* The request *
Reproduce every one of the records below word for word.

********************

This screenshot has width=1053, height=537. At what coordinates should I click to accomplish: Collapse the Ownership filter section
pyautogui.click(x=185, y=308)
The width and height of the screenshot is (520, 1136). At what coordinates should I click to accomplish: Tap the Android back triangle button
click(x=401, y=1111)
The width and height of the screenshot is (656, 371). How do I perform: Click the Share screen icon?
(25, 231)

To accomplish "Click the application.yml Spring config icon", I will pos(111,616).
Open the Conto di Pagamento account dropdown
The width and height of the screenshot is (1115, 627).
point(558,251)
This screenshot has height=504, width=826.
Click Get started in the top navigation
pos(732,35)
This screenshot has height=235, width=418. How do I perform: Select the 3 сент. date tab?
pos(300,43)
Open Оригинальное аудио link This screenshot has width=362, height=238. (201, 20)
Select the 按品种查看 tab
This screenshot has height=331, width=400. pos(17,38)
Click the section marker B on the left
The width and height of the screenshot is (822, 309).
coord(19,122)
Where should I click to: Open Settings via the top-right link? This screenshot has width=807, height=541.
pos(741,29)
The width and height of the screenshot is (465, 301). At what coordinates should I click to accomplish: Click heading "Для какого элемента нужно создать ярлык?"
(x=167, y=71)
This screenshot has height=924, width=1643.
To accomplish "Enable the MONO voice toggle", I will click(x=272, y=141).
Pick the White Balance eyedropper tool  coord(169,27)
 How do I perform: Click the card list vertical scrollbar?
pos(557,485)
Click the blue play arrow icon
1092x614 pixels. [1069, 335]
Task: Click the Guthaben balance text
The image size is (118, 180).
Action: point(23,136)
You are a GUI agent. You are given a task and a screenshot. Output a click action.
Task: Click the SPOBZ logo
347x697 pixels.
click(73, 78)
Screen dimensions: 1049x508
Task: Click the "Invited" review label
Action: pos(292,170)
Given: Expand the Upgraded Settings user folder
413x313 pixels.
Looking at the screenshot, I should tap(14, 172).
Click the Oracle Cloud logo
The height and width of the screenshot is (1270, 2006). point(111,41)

********************

* Result of the exercise *
This screenshot has width=1053, height=537. At what coordinates should I click to accomplish: Collapse the Ownership filter section
pyautogui.click(x=185, y=308)
The width and height of the screenshot is (520, 1136). At what coordinates should I click to accomplish: Tap the Android back triangle button
click(x=401, y=1111)
The width and height of the screenshot is (656, 371). How do I perform: Click the Share screen icon?
(25, 231)

To accomplish "Click the application.yml Spring config icon", I will pos(111,616).
Open the Conto di Pagamento account dropdown
The width and height of the screenshot is (1115, 627).
point(558,251)
This screenshot has height=504, width=826.
Click Get started in the top navigation
pos(732,35)
This screenshot has height=235, width=418. How do I perform: Select the 3 сент. date tab?
pos(300,43)
Open Оригинальное аудио link This screenshot has width=362, height=238. (201, 20)
Select the 按品种查看 tab
This screenshot has height=331, width=400. pos(17,38)
Click the section marker B on the left
The width and height of the screenshot is (822, 309).
coord(19,122)
Where should I click to: Open Settings via the top-right link? This screenshot has width=807, height=541.
pos(741,29)
The width and height of the screenshot is (465, 301). At what coordinates should I click to accomplish: Click heading "Для какого элемента нужно создать ярлык?"
(x=167, y=71)
This screenshot has height=924, width=1643.
To accomplish "Enable the MONO voice toggle", I will click(x=272, y=141).
Pick the White Balance eyedropper tool  coord(169,27)
 How do I perform: Click the card list vertical scrollbar?
pos(557,485)
Click the blue play arrow icon
1092x614 pixels. [1069, 335]
Task: Click the Guthaben balance text
The image size is (118, 180).
Action: point(23,136)
You are a GUI agent. You are given a task and a screenshot. Output a click action.
Task: Click the SPOBZ logo
347x697 pixels.
click(73, 78)
Screen dimensions: 1049x508
Task: Click the "Invited" review label
Action: pos(292,170)
Given: Expand the Upgraded Settings user folder
413x313 pixels.
Looking at the screenshot, I should tap(14, 172).
Click the Oracle Cloud logo
The height and width of the screenshot is (1270, 2006). point(111,41)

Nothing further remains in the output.